Thyroid hormone inhibits lung fibrosis in mice by improving epithelial mitochondrial function

Thyroid hormone (TH) is critical for the maintenance of cellular homeostasis during stress responses, but its role in lung fibrosis is unknown. Here, we found that the activity and expression of iodothyronine deiodinase 2 (DIO2), an enzyme that activates TH, was higher in lungs of patients with idiopathic pulmonary fibrosis compared to control individuals and correlated with disease severity. We also found that Dio2 knockout mice exhibited enhanced bleomycin-induced lung fibrosis.

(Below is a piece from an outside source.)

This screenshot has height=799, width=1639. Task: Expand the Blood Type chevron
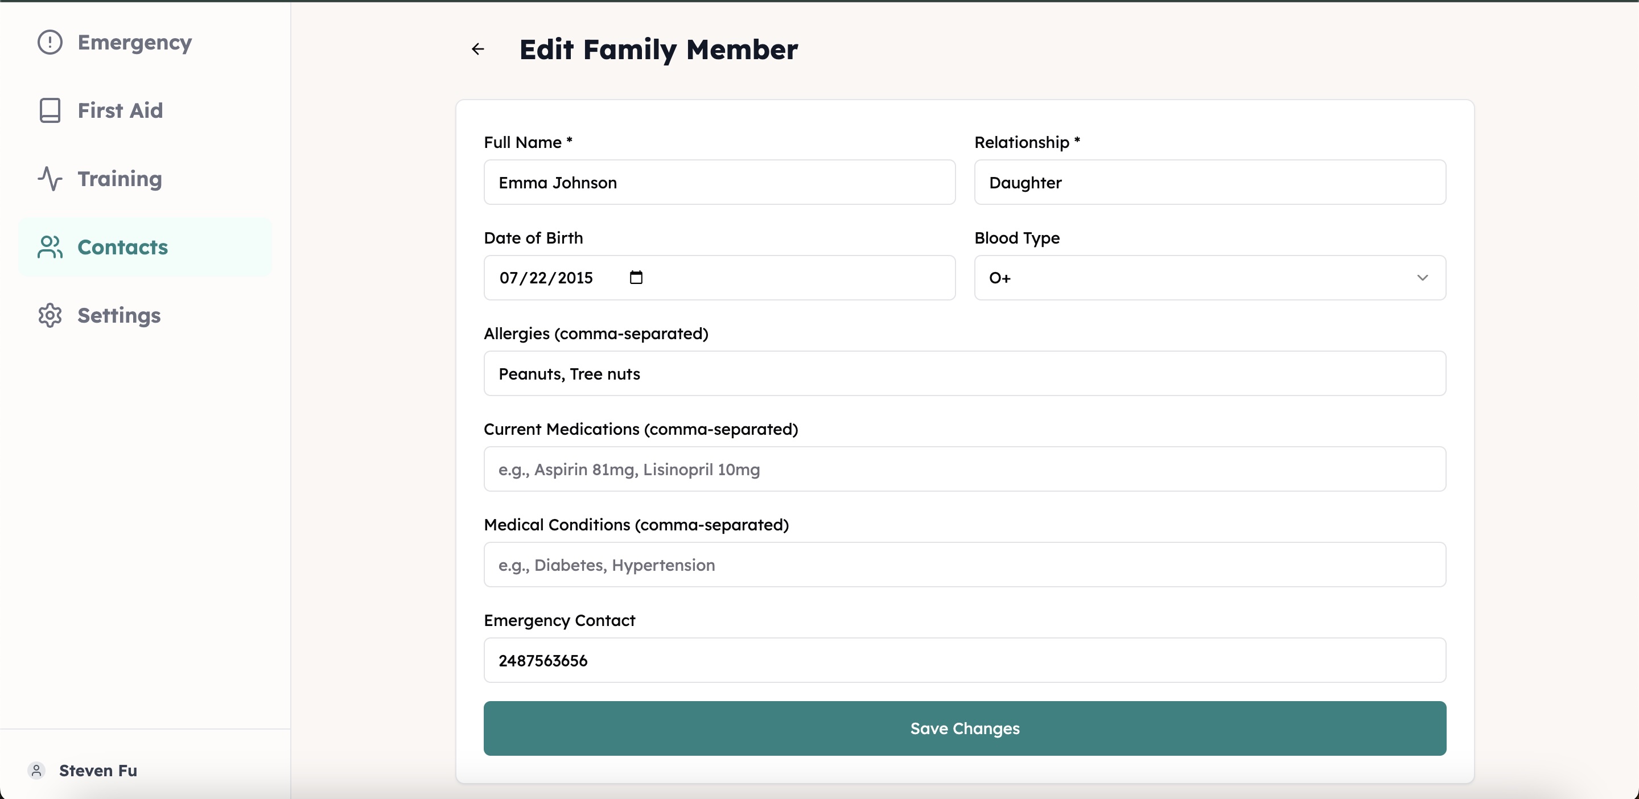click(1423, 278)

Aerosolized TH delivery increased survival and resolved fibrosis in two models of pulmonary fibrosis in mice (intratracheal bleomycin and inducible TGF-β1). Sobetirome, a TH mimetic, also blunted bleomycin-induced lung fibrosis. Given after bleomycin-induced injury, TH promoted mitochondrial biogenesis, improved mitochondrial bioenergetics and attenuated mitochondria-regulated apoptosis in alveolar epithelial cells both in vivo and in vitro. TH did not blunt fibrosis in Ppargc1a or Pink1 knockout mice suggesting dependence on these pathways. We conclude that the TH anti-fibrotic properties are associated with protection of alveolar epithelial cells and restoration of mitochondrial function and thus may represent an effective therapy for pulmonary fibrosis.